((
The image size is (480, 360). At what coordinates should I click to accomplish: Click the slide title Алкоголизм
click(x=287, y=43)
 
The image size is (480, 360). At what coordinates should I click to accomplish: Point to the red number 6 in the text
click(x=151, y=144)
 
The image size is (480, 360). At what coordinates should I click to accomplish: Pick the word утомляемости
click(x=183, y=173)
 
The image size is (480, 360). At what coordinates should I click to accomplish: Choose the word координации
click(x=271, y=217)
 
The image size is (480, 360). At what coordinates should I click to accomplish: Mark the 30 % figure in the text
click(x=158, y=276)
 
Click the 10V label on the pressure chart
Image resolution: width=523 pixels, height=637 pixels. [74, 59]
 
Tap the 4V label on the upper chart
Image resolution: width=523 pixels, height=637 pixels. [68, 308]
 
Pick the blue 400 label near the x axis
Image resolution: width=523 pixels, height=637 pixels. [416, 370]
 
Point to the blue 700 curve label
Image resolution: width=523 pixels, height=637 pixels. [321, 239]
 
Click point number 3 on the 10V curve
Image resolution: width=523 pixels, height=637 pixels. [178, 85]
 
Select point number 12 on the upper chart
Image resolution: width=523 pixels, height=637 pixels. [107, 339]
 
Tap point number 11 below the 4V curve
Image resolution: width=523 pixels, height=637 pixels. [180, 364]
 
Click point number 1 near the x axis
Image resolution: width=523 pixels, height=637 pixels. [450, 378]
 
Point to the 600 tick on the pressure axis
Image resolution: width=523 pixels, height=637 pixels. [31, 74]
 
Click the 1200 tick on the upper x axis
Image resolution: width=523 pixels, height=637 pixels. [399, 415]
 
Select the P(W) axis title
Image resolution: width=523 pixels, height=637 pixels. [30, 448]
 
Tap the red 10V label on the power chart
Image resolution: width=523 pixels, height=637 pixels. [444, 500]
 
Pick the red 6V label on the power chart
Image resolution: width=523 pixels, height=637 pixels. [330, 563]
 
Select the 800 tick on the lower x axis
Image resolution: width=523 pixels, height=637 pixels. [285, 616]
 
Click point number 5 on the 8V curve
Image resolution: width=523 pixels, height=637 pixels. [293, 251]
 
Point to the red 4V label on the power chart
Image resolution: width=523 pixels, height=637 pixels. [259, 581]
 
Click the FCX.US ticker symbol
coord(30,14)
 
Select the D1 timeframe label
))
Goal of the exercise: Copy the entire listing above line for line, exactly as it appears.

The reply:
The image size is (480, 360). At what coordinates should I click to accomplish: Click the slide title Алкоголизм
click(x=287, y=43)
 
The image size is (480, 360). At what coordinates should I click to accomplish: Point to the red number 6 in the text
click(x=151, y=144)
 
The image size is (480, 360). At what coordinates should I click to accomplish: Pick the word утомляемости
click(x=183, y=173)
 
The image size is (480, 360). At what coordinates should I click to accomplish: Choose the word координации
click(x=271, y=217)
 
The image size is (480, 360). At what coordinates should I click to accomplish: Mark the 30 % figure in the text
click(x=158, y=276)
 
Click the 10V label on the pressure chart
Image resolution: width=523 pixels, height=637 pixels. [74, 59]
 
Tap the 4V label on the upper chart
Image resolution: width=523 pixels, height=637 pixels. [68, 308]
 
Pick the blue 400 label near the x axis
Image resolution: width=523 pixels, height=637 pixels. [416, 370]
 
Point to the blue 700 curve label
Image resolution: width=523 pixels, height=637 pixels. [321, 239]
 
Click point number 3 on the 10V curve
Image resolution: width=523 pixels, height=637 pixels. [178, 85]
 
Select point number 12 on the upper chart
Image resolution: width=523 pixels, height=637 pixels. [107, 339]
 
Tap point number 11 below the 4V curve
Image resolution: width=523 pixels, height=637 pixels. [180, 364]
 
Click point number 1 near the x axis
Image resolution: width=523 pixels, height=637 pixels. [450, 378]
 
Point to the 600 tick on the pressure axis
Image resolution: width=523 pixels, height=637 pixels. [31, 74]
 
Click the 1200 tick on the upper x axis
Image resolution: width=523 pixels, height=637 pixels. [399, 415]
 
Select the P(W) axis title
Image resolution: width=523 pixels, height=637 pixels. [30, 448]
 
Tap the red 10V label on the power chart
Image resolution: width=523 pixels, height=637 pixels. [444, 500]
 
Pick the red 6V label on the power chart
Image resolution: width=523 pixels, height=637 pixels. [330, 563]
 
Select the 800 tick on the lower x axis
Image resolution: width=523 pixels, height=637 pixels. [285, 616]
 
Click point number 5 on the 8V curve
Image resolution: width=523 pixels, height=637 pixels. [293, 251]
 
Point to the red 4V label on the power chart
Image resolution: width=523 pixels, height=637 pixels. [259, 581]
 
Click the FCX.US ticker symbol
coord(30,14)
 
Select the D1 timeframe label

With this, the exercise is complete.